1917, THE SILENT PARADE TAKES PLACE IN NEW YORK CITY

Today, The Grandma has been reading about the Negro Silent Protest Parade, that took place in New York City, in protest against murders, lynchings, and other violence directed towards African Americans, on a day like today in 1917.

The Negro Silent Protest Parade, commonly known as the Silent Parade, was a silent march of about 10,000 African Americans along Fifth Avenue starting at 57th Street in New York City on July 28, 1917. The event was organized by the NAACP, church, and community leaders to protest violence directed towards African Americans, such as recent lynchings in Waco and Memphis. The parade was precipitated by the East St. Louis riots in May and July 1917 where at least 40 black people were killed by white mobs, in part touched off by a labor dispute where blacks were used for strike breaking.

Prior to May 1917, there began a migration of blacks fleeing threats to life and liberty in the South. Tensions in East St. Louis, Illinois, were brewing between white and black workers. Many blacks had found employment in the local industry. In Spring 1917, the mostly white employees of the Aluminum Ore Company voted for a labor strike and the Company recruited hundreds of blacks to replace them. The situation exploded after rumors of black men and white women fraternizing began to circulate.

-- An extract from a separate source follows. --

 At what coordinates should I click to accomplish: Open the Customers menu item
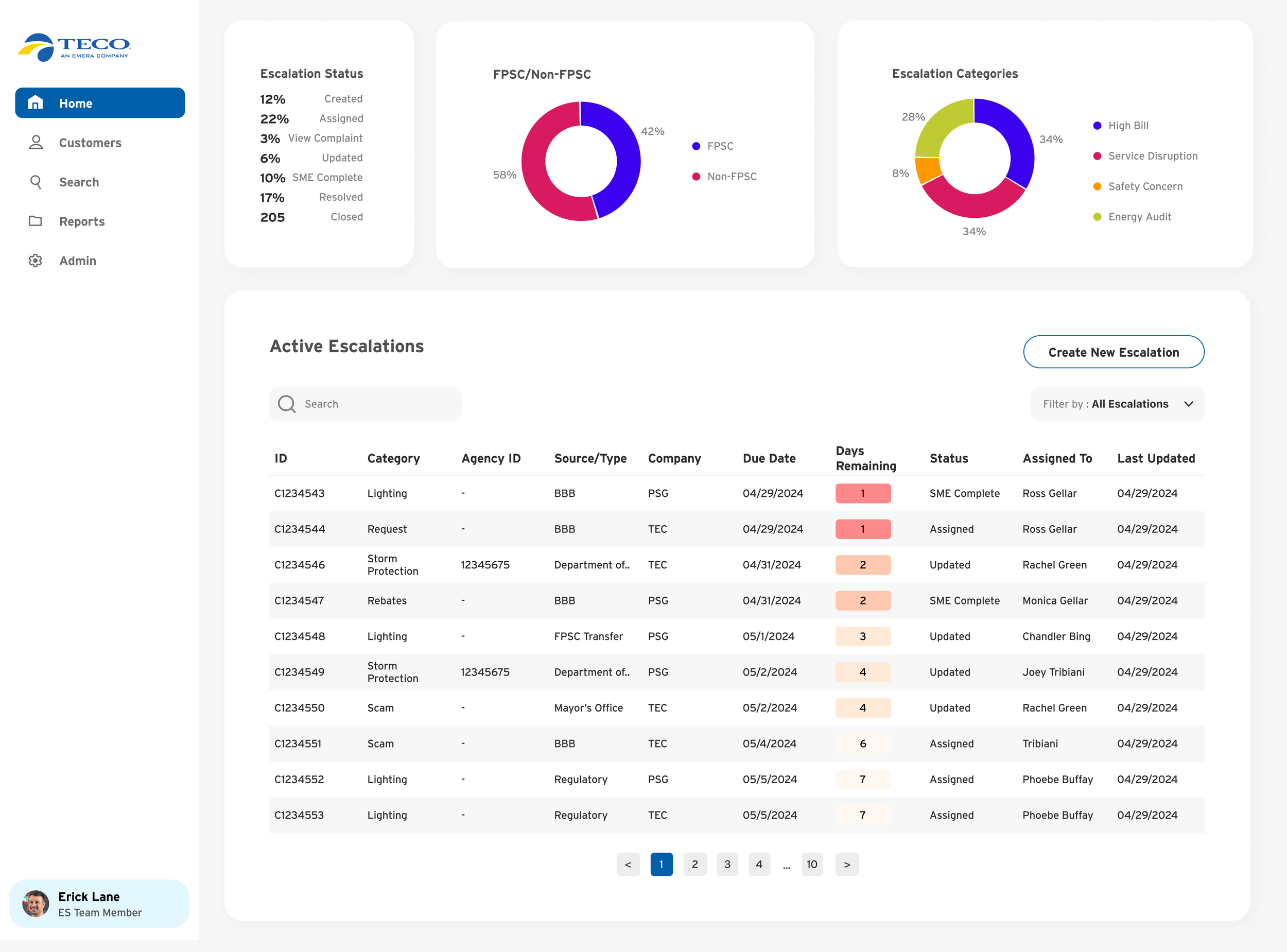point(90,142)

Thousands of white men descended on East St. Louis and began attacking African Americans. They destroyed buildings and beat people. The rioting died down, only to rise with vigor again several weeks later. After an incident in which a police officer was shot by black residents of the city, thousands of whites marched and rioted in the city again. The Encyclopedia of the Harlem Rennaissance states that Eyewitnesses likened the mob to a manhunt, describing how rioters sought out blacks to beat, mutilate, stab, shoot, hang, and burn.

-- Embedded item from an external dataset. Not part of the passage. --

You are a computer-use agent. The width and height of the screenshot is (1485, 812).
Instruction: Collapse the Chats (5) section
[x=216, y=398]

The brutality of the attacks by mobs of white people and the refusal by the authorities to protect innocent lives contributed to the responsive measures taken by some African Americans in St. Louis and the nation.

In the midst of record heat in New York City on July 28, an estimated 8,000 to 15,000 African Americans marched in silent protest to the lynchings, as in Waco, Memphis, and especially the East St. Louis riots. The march began at 57th Street, down Fifth Avenue, to its end at 23rd Street.

Protesters carried signs that highlighted their discontent. Some signs and banners appealed directly to President Woodrow Wilson. A mounted police escort led the parade. Women and children were next, dressed in white. They were followed by the men, dressed in black. People of all races looked on from both sides of Fifth Avenue. The New York Age estimated that fully fifteen thousand Negroes, who should have taken an active part, looked on."

Black boy scouts handed out fliers describing why they were marching. During the parade, white people stopped to listen to black people explain the reasons for the march and other white bystanders expressed support and sympathy. Some of the messages written on fliers were:

-We march because by the Grace of God and the force of truth, the dangerous, hampering walls of prejudice and inhuman injustices must fall.

-We march because we deem it a crime to be silent in the face of such barbaric acts.

-We march because we want our children to live a better life and enjoy fairer conditions than have fallen to our lot.

The parade was the very first protest of its kind in New York, and the second instance of African Americans publicly demonstrating for civil rights.

The Silent Parade evoked empathy by Jewish people who remembered pogroms against them and also inspired the media to express support of African Americans in their struggle against lynching and oppression.

More information: Beinecke Library


It is impossible to struggle for civil rights,
equal rights for blacks, without including whites.
Because equal rights, fair play, justice, are all like the air:
we all have it, or none of us has it. That is the truth of it.